Without the right safeguards in place, any store that uses terminals is potentially at risk. The impact of skimming is significant – it can lead to loss of money, loss of customers and undermine the reputation and credibility of your business. It is vital that you know how to prevent and detect skimming so you can protect your customers and your business from this type of fraud.
For detailed information on preventing skimming please ensure you view the two videos below. There is also a brochure and poster available for your reference.
This information forms part of an industry education programme that is supported by law enforcement to increase awareness on how to safeguard your terminals against skimming.
If you have any questions after viewing the information, the Merchant Helpdesk is available 24 hours a day, 7 days a week on 1300 650 977.
Preventing fraud when a credit card is not present
Transactions where the credit card and cardholder are not present are referred to as "card not present transactions". For example, when a customer provides their credit card number by mail order, telephone order, fax or internet.
The anonymity of card not present transactions can make it harder to detect fraud.
In a card not present transaction where no sales voucher is signed or EFTPOS receipt exists, you may find it challenging to prove that the cardholder authorised the transaction.
In the event of a dispute, the responsibility rests with you, the merchant, to prove that the cardholder did authorise the purchase.
Authorisation - what protection does it offer?
The authorisation number you receive via your terminal or by phone verifies that the card number and expiry date are valid and that there are sufficient funds available for the sale. The authorisation number also allocates the sale amount to the merchant (for a set period) until the sale comes through and is matched.
Authorisation does not identify the person the card belongs to, or who is placing the order, in a card not present transaction. The key to reducing card not present fraud is verification of the customer's identity and address.
So while authorisation is helpful, it should be combined with other checks if the transaction appears suspicious. You should review the transaction and create an order database to keep track of past fraudulent activity.
Check the transaction
Be alert for card not present transactions that involve:
- First purchases, since they may allow fraud offenders to minimise the possibility of identification
- Large dollar value orders that may be maximising purchases on stolen or falsified credit card accounts
- Multiple unit orders that maximise resale value and profit potential of the goods being ordered
- Orders shipped to Post Office boxes that may provide anonymity to fraud offenders
- Orders shipped "rush" or "overnight" to deliver fraudulently obtained items as soon as possible for quick resale
- Orders from free email services that don't require a billing relationship or verification that the email account was opened by a legitimate cardholder. These accounts may provide anonymity to fraud offenders.
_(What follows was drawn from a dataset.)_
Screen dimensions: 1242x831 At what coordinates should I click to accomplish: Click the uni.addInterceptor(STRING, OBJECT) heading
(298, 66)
- Orders shipped to an international address that may be falsified.
Create an order database
Subject to your privacy requirements at law, you can reduce your exposure to fraud by creating and maintaining a customer database to help identify fraudulent customers and high-risk orders. Your order database should identify low and high-risk orders:
No card details should be stored in the database.
What to do if you suspect a fraudulent card not present order
If you are suspicious of an order you may choose to:
- Decline the order
- Request additional customer information
- Confirm orders separately before shipping by follow up phone call, phone number verification and address verification.